No alla prassi dello scorporo di un ramo d’azienda creato ad hoc al solo fine di espellere i lavoratori
Secondo giurisprudenza consolidata deve intendersi come ramo d'azienda ogni entità economica organizzata la quale, in occasione del trasferimento, conservi la sua identità, presupponendo ciò comunque una preesistente entità produttiva funzionalmente autonoma (potendo conservarsi solo qualcosa che già esiste), e non anche una struttura produttiva creata ad hoc in occasione del trasferimento o come tale unicamente identificata dalle parti del negozio traslativo, essendo preclusa l'esternalizzazione come forma incontrollata di espulsione di frazioni non coordinate fra loro, di semplici reparti o uffici, di articolazioni non autonome, unificate soltanto dalla volontà dell'imprenditore e non dall'inerenza del rapporto ad una entità economica dotata di autonoma ed obiettiva funzionalità.
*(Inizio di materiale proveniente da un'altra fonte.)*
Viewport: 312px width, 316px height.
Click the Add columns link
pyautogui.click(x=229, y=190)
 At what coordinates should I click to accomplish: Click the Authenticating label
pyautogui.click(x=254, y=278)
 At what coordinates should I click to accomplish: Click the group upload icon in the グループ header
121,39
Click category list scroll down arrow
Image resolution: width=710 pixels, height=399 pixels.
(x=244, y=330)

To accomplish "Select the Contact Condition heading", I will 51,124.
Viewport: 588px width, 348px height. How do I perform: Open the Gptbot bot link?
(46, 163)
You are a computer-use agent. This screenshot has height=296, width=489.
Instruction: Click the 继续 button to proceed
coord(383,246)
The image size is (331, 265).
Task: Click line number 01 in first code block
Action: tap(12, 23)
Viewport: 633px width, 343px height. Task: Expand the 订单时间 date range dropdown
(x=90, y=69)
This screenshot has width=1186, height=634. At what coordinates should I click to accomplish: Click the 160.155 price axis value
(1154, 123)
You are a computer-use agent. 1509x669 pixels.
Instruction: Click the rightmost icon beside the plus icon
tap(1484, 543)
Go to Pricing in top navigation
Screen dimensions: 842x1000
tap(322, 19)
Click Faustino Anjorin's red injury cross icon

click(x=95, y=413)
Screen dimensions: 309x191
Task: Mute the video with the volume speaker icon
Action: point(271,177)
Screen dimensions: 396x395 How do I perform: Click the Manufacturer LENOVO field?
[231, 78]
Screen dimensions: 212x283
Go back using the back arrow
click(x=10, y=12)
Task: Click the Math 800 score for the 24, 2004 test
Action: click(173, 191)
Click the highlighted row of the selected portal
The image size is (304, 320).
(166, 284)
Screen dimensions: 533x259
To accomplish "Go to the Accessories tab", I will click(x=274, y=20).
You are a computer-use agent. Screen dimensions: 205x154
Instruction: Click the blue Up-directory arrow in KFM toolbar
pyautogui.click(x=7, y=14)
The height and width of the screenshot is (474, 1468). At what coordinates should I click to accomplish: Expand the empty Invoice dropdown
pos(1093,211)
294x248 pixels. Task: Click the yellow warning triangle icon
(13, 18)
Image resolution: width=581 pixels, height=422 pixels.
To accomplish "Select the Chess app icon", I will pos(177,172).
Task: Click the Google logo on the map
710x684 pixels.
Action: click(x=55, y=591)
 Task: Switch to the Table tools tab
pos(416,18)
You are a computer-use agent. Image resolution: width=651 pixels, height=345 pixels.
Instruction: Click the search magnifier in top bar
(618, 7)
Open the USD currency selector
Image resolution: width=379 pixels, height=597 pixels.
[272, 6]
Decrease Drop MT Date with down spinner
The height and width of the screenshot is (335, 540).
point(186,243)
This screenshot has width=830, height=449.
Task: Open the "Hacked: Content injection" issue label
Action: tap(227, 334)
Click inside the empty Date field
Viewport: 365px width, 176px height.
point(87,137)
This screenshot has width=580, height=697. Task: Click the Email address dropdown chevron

Non può ammettersi un trasferimento di ramo d'azienda con riferimento alla sola decisione, assunta dal soggetto cedente, di unificare alcuni beni e lavoratori, affidando a questi un unica funzione al momento del trasferimento. Tanto, infatti, contrasterebbe, e con le direttive comunitarie che richiedono già prima di quest'atto l'esistenza di un'entità economica che conservi la propria identità, ovvero un assetto già formato.
Questi i principi giuridici a cui si sono attenuti i giudici dell Corte di cassazione nel pronunciare la sentenza 19141/15.